* **Stated task**
Rewrite each of these records with "heading" changed to "title" and everything else left as it is. Leave the pictures out of your answer.
--- START OF Stored records ---
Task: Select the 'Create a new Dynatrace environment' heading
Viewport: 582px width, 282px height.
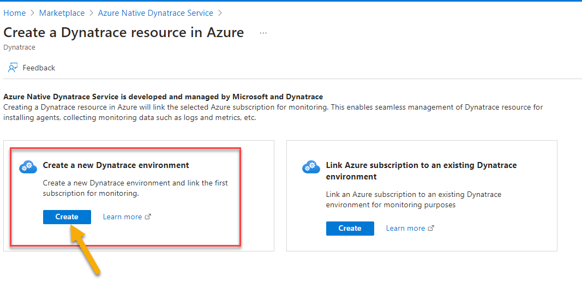Action: (x=116, y=165)
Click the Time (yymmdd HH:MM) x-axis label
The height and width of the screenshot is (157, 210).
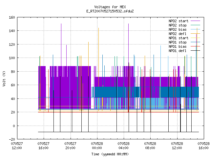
--- END OF Stored records ---
* **Solution for this task**
Task: Select the 'Create a new Dynatrace environment' title
Viewport: 582px width, 282px height.
Action: (x=116, y=165)
Click the Time (yymmdd HH:MM) x-axis label
The height and width of the screenshot is (157, 210).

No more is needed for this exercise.